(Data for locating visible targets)

____

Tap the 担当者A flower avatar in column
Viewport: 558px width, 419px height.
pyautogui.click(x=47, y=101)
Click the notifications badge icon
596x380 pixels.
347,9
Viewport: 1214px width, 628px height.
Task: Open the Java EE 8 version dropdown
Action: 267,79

____

(WHAT IS NEEDED) Please quote every line of the listing above word for word.

(COMPLETE OUTPUT)
Tap the 担当者A flower avatar in column
Viewport: 558px width, 419px height.
pyautogui.click(x=47, y=101)
Click the notifications badge icon
596x380 pixels.
347,9
Viewport: 1214px width, 628px height.
Task: Open the Java EE 8 version dropdown
Action: 267,79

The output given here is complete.